ASSIGNMENT
Which lines of the entries below include "user"? List them all.

══ RAW DATA ══

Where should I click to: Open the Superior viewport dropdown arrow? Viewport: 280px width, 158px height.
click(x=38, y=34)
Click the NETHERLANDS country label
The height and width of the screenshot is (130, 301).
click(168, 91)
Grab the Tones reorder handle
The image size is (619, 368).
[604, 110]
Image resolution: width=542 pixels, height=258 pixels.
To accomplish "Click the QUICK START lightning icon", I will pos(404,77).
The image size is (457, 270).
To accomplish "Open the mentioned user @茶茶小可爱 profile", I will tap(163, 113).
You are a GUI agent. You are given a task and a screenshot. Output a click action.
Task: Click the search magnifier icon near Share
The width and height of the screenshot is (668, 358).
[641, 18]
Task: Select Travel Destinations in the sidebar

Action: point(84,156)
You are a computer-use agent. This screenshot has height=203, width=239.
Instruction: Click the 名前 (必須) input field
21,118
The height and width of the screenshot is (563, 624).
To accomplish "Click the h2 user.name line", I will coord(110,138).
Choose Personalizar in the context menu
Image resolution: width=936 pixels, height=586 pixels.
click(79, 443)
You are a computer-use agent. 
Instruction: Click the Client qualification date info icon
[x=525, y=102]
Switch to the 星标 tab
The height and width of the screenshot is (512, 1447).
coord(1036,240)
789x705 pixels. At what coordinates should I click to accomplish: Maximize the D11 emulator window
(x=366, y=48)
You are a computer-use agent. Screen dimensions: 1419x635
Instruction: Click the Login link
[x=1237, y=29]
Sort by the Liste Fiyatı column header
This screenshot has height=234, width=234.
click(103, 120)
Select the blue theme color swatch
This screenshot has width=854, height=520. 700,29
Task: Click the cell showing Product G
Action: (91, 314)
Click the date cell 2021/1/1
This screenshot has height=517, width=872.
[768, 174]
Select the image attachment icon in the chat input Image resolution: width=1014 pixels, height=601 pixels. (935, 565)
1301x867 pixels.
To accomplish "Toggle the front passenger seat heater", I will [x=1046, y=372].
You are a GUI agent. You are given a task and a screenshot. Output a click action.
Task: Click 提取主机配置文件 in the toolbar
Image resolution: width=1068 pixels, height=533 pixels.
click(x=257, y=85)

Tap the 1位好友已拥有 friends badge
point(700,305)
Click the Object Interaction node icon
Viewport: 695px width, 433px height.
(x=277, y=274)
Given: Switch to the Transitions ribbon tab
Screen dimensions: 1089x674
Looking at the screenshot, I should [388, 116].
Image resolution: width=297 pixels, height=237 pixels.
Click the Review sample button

═══

EXPECTED ANSWER
To accomplish "Open the mentioned user @茶茶小可爱 profile", I will tap(163, 113).
To accomplish "Click the h2 user.name line", I will coord(110,138).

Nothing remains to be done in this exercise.